Stored items:
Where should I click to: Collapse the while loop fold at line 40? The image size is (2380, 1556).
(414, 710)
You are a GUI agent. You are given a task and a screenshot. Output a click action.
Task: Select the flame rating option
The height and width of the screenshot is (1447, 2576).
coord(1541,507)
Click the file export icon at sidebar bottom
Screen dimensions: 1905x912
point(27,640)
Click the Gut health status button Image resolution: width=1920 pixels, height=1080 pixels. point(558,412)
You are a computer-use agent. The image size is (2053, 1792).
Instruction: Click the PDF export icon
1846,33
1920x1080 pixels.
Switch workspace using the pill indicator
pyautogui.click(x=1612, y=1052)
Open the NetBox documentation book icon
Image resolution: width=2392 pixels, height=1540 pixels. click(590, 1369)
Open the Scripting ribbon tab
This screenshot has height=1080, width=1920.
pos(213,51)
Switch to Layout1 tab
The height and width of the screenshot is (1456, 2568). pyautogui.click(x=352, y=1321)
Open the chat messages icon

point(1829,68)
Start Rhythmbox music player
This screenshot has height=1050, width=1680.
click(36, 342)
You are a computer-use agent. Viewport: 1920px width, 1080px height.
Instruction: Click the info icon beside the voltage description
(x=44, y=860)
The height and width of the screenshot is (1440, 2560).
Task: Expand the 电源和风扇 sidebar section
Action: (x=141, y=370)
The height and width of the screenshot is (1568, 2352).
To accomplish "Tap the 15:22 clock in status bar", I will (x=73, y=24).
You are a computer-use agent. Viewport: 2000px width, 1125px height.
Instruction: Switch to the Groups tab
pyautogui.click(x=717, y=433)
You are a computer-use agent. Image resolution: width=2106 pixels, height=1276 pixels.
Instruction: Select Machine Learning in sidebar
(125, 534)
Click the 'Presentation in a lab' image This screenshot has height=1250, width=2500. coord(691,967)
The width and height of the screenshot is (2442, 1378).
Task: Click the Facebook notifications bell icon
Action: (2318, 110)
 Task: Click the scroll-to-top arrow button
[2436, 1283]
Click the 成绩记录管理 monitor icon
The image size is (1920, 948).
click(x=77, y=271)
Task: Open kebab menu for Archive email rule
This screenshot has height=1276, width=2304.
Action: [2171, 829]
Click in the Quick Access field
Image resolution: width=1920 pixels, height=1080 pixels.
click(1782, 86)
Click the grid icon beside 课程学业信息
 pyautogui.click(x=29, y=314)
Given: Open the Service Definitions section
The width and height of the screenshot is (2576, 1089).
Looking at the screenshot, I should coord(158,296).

> [Exercise details] Each line of the data that has the string "computer" counts once; give the total and nothing else.

> [Expected answer] 4